# [Task data]
==========

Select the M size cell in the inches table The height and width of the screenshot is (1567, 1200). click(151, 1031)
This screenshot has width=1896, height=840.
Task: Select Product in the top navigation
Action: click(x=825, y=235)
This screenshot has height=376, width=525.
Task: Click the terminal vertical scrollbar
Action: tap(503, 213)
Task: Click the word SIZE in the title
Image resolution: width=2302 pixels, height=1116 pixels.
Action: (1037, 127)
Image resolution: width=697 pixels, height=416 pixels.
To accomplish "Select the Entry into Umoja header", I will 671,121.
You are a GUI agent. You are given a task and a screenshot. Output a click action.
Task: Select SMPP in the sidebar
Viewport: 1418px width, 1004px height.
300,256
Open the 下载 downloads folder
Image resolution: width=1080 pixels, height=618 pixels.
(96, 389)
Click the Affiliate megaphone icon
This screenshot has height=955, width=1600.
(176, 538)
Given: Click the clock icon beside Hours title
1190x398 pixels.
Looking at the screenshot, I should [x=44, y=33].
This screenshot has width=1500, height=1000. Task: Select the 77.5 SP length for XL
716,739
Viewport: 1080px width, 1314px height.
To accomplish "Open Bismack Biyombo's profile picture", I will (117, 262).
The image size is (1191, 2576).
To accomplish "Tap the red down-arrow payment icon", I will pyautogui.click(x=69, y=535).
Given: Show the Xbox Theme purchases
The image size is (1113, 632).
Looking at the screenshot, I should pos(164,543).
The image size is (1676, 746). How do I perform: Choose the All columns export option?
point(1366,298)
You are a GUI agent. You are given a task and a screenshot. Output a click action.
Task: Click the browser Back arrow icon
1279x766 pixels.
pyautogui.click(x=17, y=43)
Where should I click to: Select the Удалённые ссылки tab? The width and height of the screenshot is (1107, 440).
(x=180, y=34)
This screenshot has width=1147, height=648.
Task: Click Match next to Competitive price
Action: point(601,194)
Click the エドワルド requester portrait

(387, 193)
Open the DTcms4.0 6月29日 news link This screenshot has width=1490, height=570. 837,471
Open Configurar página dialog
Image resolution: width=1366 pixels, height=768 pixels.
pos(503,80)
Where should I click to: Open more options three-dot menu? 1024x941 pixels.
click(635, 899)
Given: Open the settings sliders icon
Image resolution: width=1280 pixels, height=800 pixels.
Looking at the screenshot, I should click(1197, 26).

==========

# [Prompt]
When the entries above show the word "will" in a line, copy that line out.

# [Your solution]
To accomplish "Select the Entry into Umoja header", I will 671,121.
To accomplish "Open Bismack Biyombo's profile picture", I will (117, 262).
To accomplish "Tap the red down-arrow payment icon", I will pyautogui.click(x=69, y=535).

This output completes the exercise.